Sure, I still cook almost entirely from scratch, and eat homemade food for almost every meal, but I’m not INSPIRED about doing so. This means I eat repeating versions of my favorite tofu dish or favorite stir-fry with my favorite version of coconut rice. However, I also believe that our energy and direction and mindset are directly intertwined, so I’m just going to STOP saying things like “I lost my kitchen mojo.” Instead, I’m just going to celebrate the little wins that make my little chef heart happy – like realizing that I created five new recipes (!) within one month (a quick breadfruit curry, a Pumpkin Spice Chia Bowl, this Pumpkin Coconut Curry, and a Spicy Sesame Turmeric Ramen!)
And I created this recipe for Black Pepper Tofu is loosely based on what I remember most Chinese-style tofu dishes to be: a really dark, glossy sauce, served over perfectly cooked vegetables and the aforementioned coconut rice. The sauce is generally open to interpretation – feel free to add a little fresh ginger, more or less garlic, maybe some chili flakes, but it’s also pretty dang good on its own. Don’t be worried about the huge amount of Bragg’s or soy sauce – it’s balanced with water and the other flavors, so isn’t overly salty. And note that the base too, is interchangeable, although I think ounce-for-ounce Bragg’s Liquid Aminos is less expensive than soy sauce, so it’s a good option for recipes where you need a lot, like in this recipe.
I hope you enjoy this vegan and gluten-free Chinese-style stir-fry for quick weeknight dinners!
Black Pepper Tofu with Vegetables
Black Pepper Sauce
½ cup Bragg’s Liquid Aminos (substitute soy sauce or Coconut Aminos)
2 Tablespoons olive oil (or avocado oil)
2 Tablespoons maple syrup, agave or honey
2 Tablespoons water
1 Tablespoon starch (potato, corn, tapioca, whatever you have)
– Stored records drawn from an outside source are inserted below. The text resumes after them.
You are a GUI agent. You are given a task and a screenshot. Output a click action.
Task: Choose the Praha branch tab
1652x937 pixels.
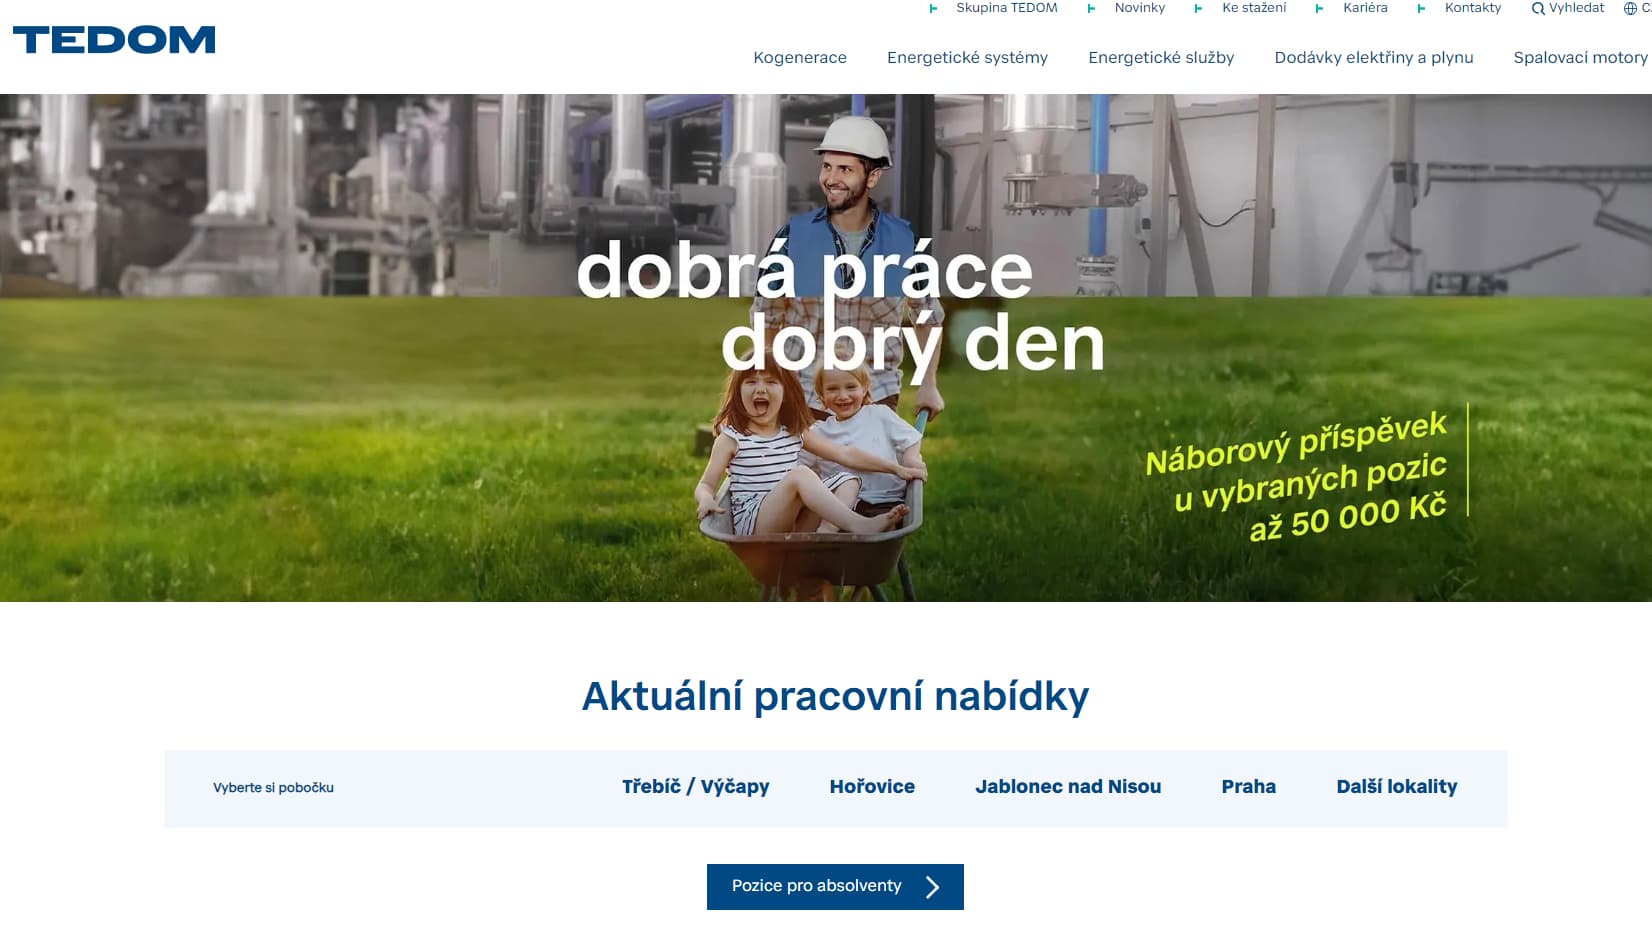1248,787
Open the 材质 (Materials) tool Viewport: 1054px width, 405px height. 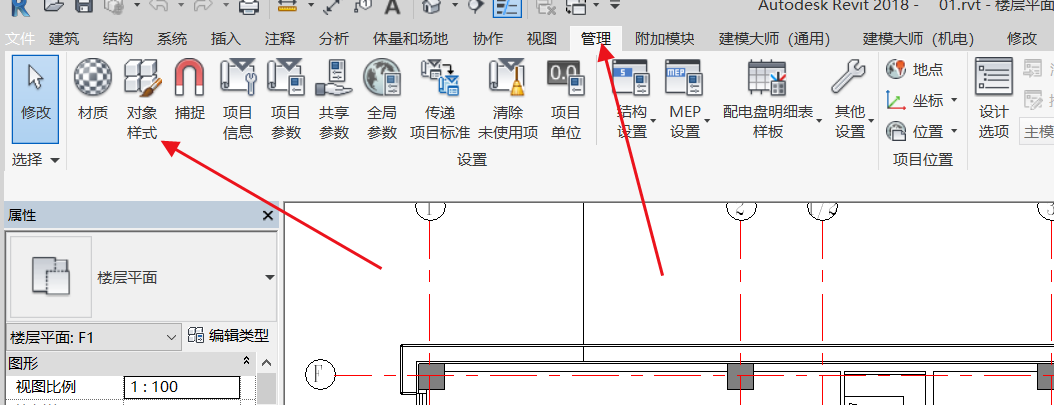(x=93, y=92)
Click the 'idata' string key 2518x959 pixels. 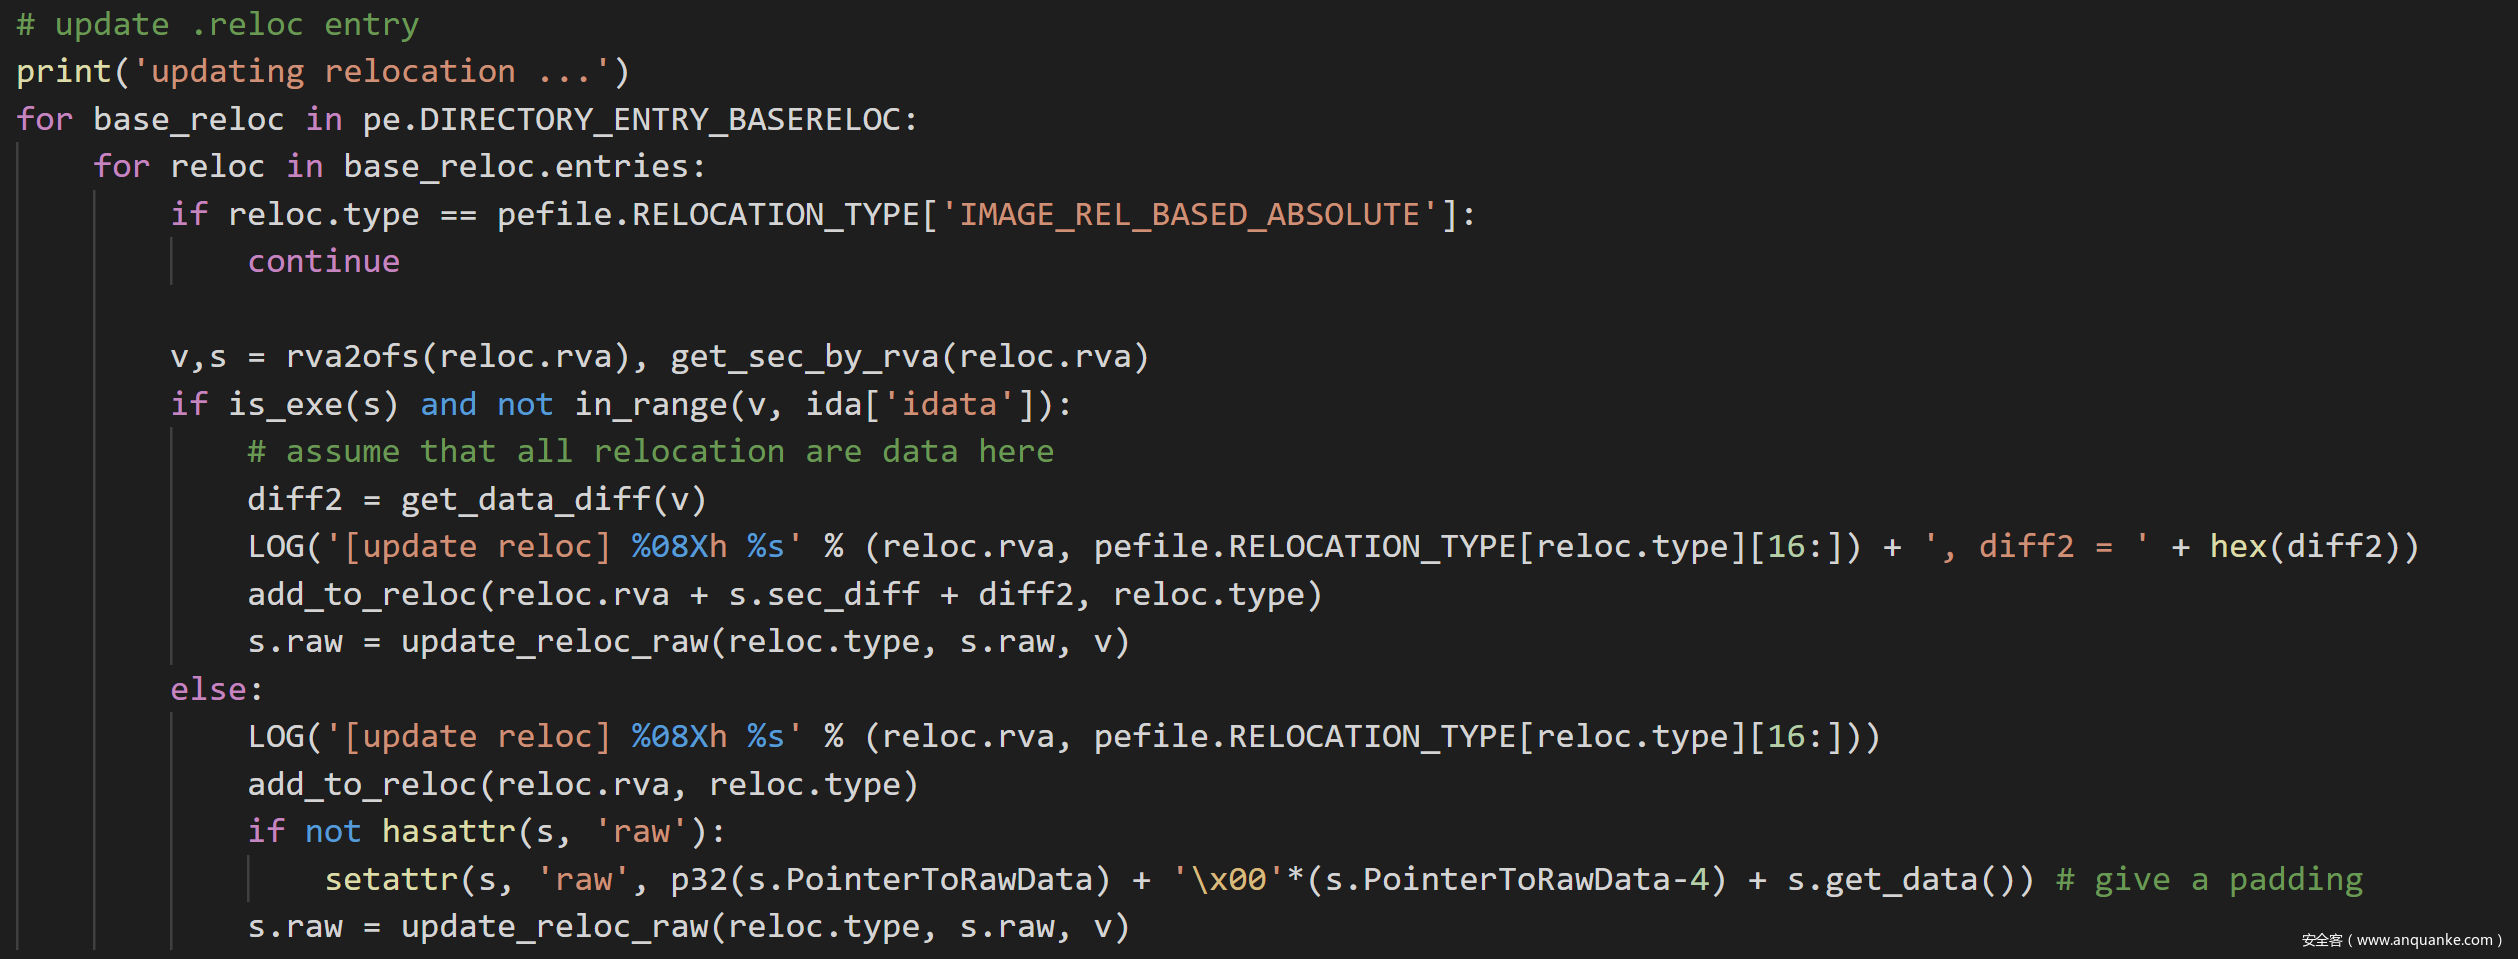[x=949, y=405]
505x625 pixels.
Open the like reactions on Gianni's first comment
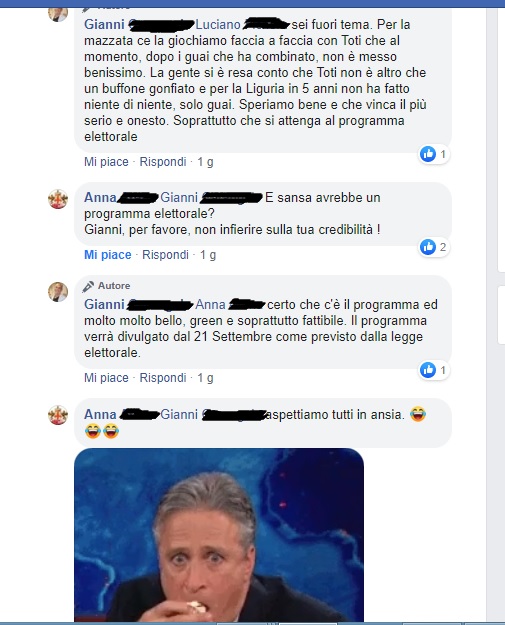[x=434, y=154]
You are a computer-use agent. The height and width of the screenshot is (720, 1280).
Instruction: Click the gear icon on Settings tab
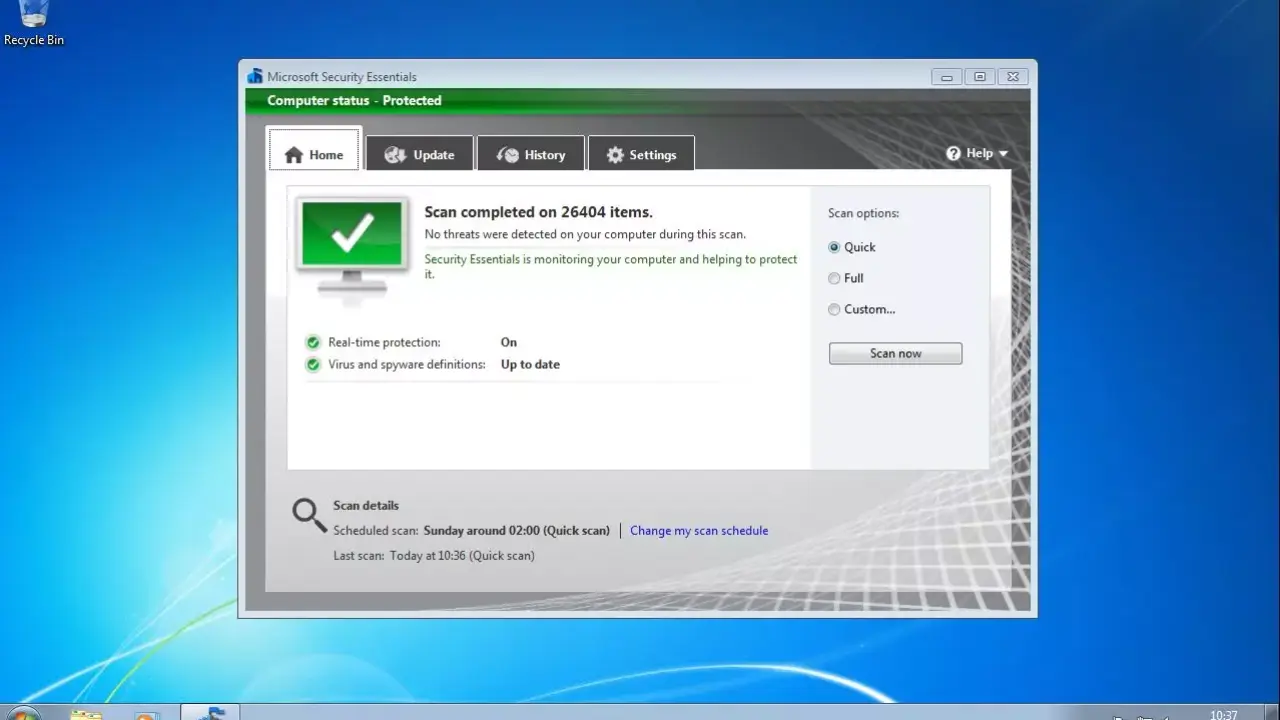click(615, 155)
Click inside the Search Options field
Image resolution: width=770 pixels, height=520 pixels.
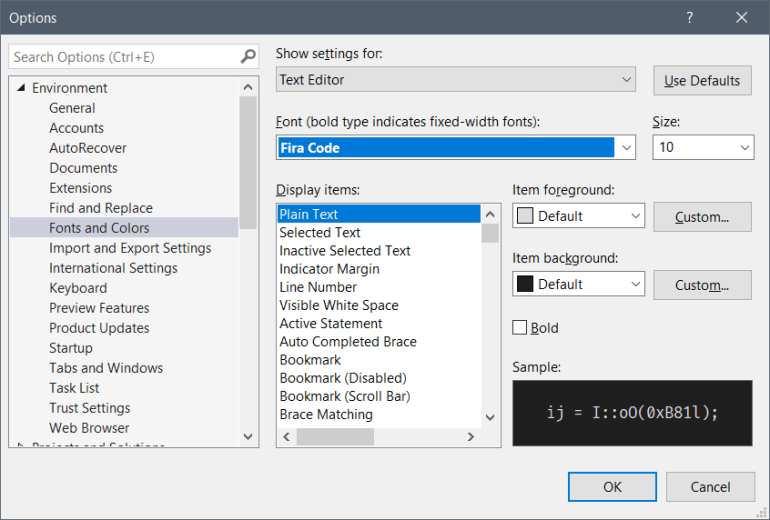tap(120, 57)
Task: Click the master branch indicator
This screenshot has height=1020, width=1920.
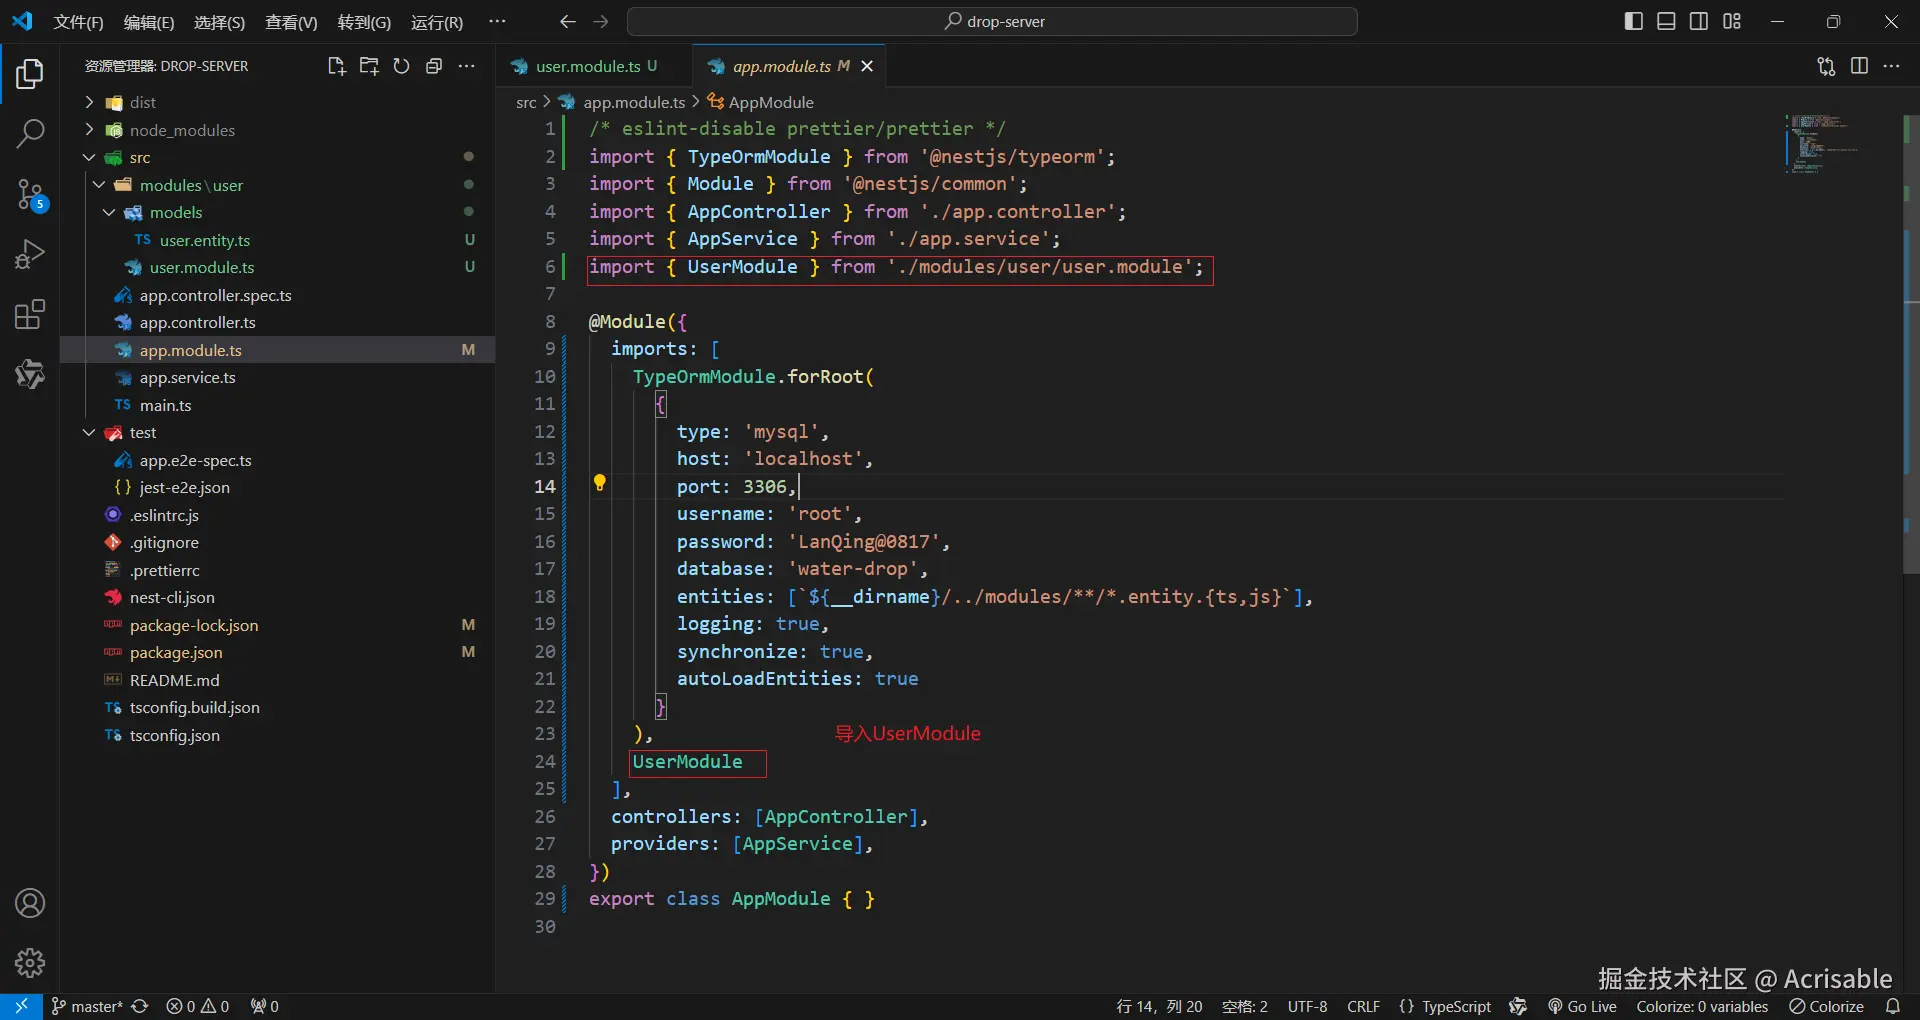Action: coord(88,1006)
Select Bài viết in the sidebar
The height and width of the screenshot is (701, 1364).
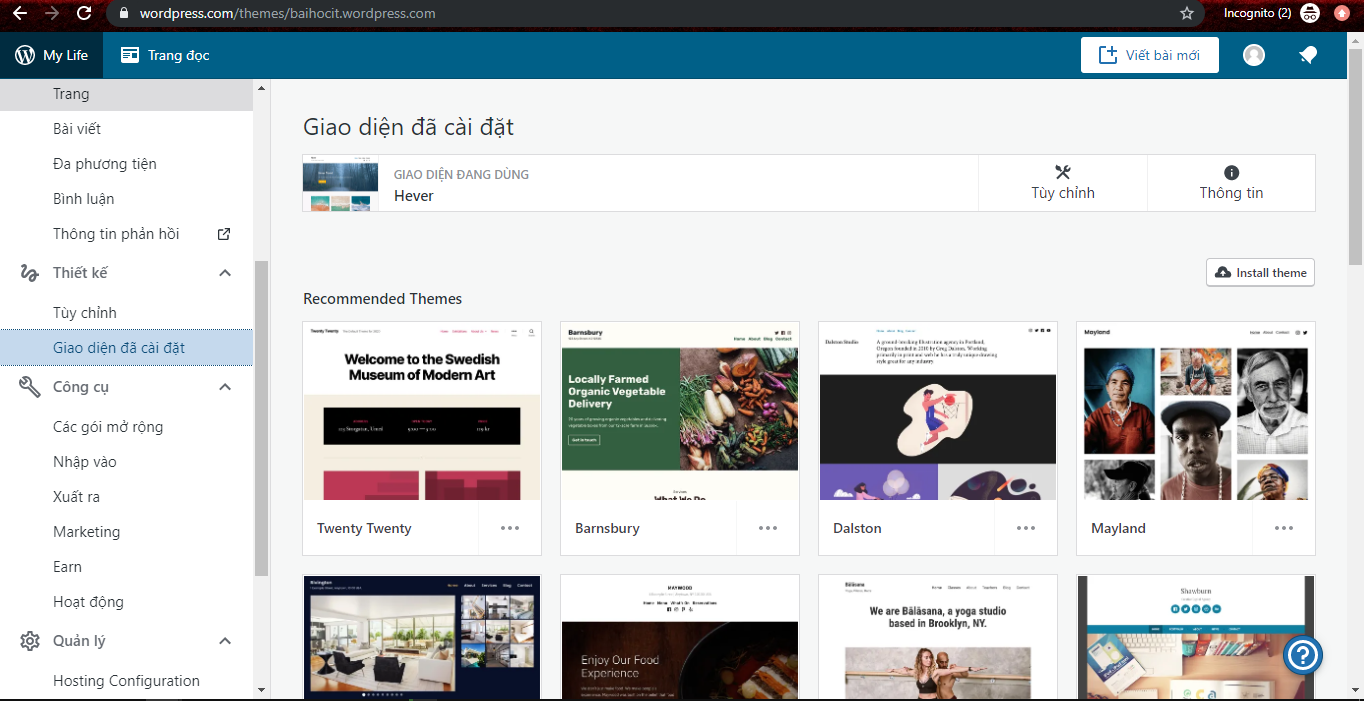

2 teaspoons apple cider vinegar
2 teaspoons ground black pepper
1 teaspoon dried minced garlic or garlic powder (sub fresh grated ginger or garlic, too!)
Tofu and Vegetables
1, 10-ounce block super-high protein tofu (click here to see the only one I recommend)
2 Tablespoons avocado oil + more as needed
1 cup thinly sliced onion
1 cup thinly sliced carrots
2 cups finely chopped broccoli
2 cups fresh greens (spinach, kale, cilantro, etc.) (optional)
To make the Black Pepper Sauce:
- Whisk together all ingredients in a small mixing bowl, ensuring that starch is totally dissolved.
- Warm over medium-low heat in a saucepan or deep skillet, whisking continuously until sauce thickens.
- Once thickened, turn off heat and set aside.
To make the Tofu and Vegetables
For this recipe (and so many others) I prefer to use a cast iron skillet – read here why I like cast iron so much and why it makes cooking so much better!
- Chop tofu into slices, cubes, or triangles – whatever shape you’d like.
- To a skillet add the avocado oil and warm over medium heat. Once warm, add tofu, and cook until browned on the bottom. Flip, and cook until second side is browned. Remove from skillet and add into Black Pepper Sauce, tossing to coat.
- Add onions to skillet, adding another Tablespoon of oil if needed (I like to use a lot of oil). Cook until just starting to brown, then add carrots and broccoli. I like my broccoli really well-cooked, so usually about 10 minutes for me – if you like a little more crunch, it’s probably good at five minutes. Turn off heat, then toss in the cilantro, and stir to combine.
- How to Serve: I like to build my bowl with rice, veggies, and saucy tofu atop, adding extra sauce as a garnish. If you’re serving immediately you can toss all the veggies and saucy tofu together, but if saving for later, best to keep it separate as the vinegar will make the green broccoli look a bit yuck (but still taste fine!) if you’re serving as leftovers.